◆ Task brief: Which lines run from the one containing "Terms of Service (59, 2432)" to the end of the entries below? Retype exactly those, both ends included.

◆ Input data:
+--

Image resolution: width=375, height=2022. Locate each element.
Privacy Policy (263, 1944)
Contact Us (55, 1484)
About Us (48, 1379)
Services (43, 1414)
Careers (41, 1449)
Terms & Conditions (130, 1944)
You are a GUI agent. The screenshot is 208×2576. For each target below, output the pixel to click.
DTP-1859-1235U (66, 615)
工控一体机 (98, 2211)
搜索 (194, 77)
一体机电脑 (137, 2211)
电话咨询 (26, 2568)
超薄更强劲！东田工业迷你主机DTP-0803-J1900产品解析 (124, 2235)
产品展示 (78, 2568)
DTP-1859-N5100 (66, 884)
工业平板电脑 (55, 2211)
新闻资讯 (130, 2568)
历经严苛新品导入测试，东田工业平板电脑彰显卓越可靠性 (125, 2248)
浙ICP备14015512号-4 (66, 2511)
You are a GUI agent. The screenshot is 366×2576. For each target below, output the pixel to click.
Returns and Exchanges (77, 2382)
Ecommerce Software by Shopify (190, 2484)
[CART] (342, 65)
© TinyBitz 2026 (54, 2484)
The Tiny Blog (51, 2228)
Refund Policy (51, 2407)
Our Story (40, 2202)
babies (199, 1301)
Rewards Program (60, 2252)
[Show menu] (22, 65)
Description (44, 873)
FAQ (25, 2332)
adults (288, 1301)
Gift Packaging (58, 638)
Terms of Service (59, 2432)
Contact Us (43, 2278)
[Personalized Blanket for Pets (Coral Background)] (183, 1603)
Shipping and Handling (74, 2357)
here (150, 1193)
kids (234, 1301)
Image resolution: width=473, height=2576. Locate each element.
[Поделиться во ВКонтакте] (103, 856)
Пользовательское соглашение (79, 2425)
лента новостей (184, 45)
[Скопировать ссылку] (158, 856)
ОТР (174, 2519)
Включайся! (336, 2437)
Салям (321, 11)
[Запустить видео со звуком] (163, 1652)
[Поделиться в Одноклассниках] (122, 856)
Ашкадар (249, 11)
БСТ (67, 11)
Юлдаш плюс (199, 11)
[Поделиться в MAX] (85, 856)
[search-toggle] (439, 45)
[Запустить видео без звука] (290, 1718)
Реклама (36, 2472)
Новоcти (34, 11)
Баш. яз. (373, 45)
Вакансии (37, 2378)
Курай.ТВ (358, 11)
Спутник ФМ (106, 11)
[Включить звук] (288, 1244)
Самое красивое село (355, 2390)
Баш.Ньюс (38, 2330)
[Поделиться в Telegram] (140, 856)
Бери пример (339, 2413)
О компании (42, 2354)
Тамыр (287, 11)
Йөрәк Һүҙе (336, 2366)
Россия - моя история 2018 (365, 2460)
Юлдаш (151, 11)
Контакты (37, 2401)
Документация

+--

◆ Written answer:
Terms of Service (59, 2432)
Contact Us (43, 2278)
[Personalized Blanket for Pets (Coral Background)] (183, 1603)
Shipping and Handling (74, 2357)
here (150, 1193)
kids (234, 1301)
Image resolution: width=473, height=2576. Locate each element.
[Поделиться во ВКонтакте] (103, 856)
Пользовательское соглашение (79, 2425)
лента новостей (184, 45)
[Скопировать ссылку] (158, 856)
ОТР (174, 2519)
Включайся! (336, 2437)
Салям (321, 11)
[Запустить видео со звуком] (163, 1652)
[Поделиться в Одноклассниках] (122, 856)
Ашкадар (249, 11)
БСТ (67, 11)
Юлдаш плюс (199, 11)
[Поделиться в MAX] (85, 856)
[search-toggle] (439, 45)
[Запустить видео без звука] (290, 1718)
Реклама (36, 2472)
Новоcти (34, 11)
Баш. яз. (373, 45)
Вакансии (37, 2378)
Курай.ТВ (358, 11)
Спутник ФМ (106, 11)
[Включить звук] (288, 1244)
Самое красивое село (355, 2390)
Баш.Ньюс (38, 2330)
[Поделиться в Telegram] (140, 856)
Бери пример (339, 2413)
О компании (42, 2354)
Тамыр (287, 11)
Йөрәк Һүҙе (336, 2366)
Россия - моя история 2018 (365, 2460)
Юлдаш (151, 11)
Контакты (37, 2401)
Документация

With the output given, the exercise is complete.